EXTRACT PROVIDED:
‘Bride Wars’ lands in the Netflix Top 10, an unlikely comeback for a loathed movie that served as a major red flag for the entire rom-com genre
Typically, the ammunition to bring down an entire genre of movies is a series of box office flops. There can be other cultural headwinds, of course, but nothing speaks louder than perceived audience rejection, even if that often has more to do with specific movies than a broader type. So based on the number of mainstream theatrically released romantic comedies in the early 2010s (over a dozen in 2010) versus the end of the decade (half as many), clearly something must have happened, oh around the turn of the decade or so. Historians, of course, will recall a great tragedy that befell rom-com nation in January 2009: the declaration of the Bride Wars.
The thing is, Bride Wars, a movie starring Kate Hudson and Anne Hathaway as lifelong besties who become embroiled in bitter competition when their weddings are accidentally booked on the same day the same dream location, was a hit. Not a huge hit, but it raked in $58 million in the U.S. alone and over $100 million worldwide. For comparison’s sake, those numbers today would easily make it the biggest American comedy of 2025. Or 2024. So it couldn’t have tanked an entire genre, not compared to early 2010s rom-com flops like Killers, The Switch, and How Do You Know. Or could it?

SUPPLIED DATA:

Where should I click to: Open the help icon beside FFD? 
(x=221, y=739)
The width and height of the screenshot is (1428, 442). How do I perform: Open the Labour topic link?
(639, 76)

TASK GOAL:
Do these statements agree with the Bride Wars article? Answer yes or no for each, and quote the words of the article that decide it.
1. Bride Wars made more than $100 million worldwide.
2. In Bride Wars, Kate Hudson and Anne Hathaway play lifelong rivals.
3. More than a dozen mainstream romantic comedies had a theatrical release in 2010.

CORRECT RESPONSE:
1. Yes: "over $100 million worldwide"
2. No: "lifelong besties who become embroiled in bitter competition"
3. Yes: "over a dozen in 2010"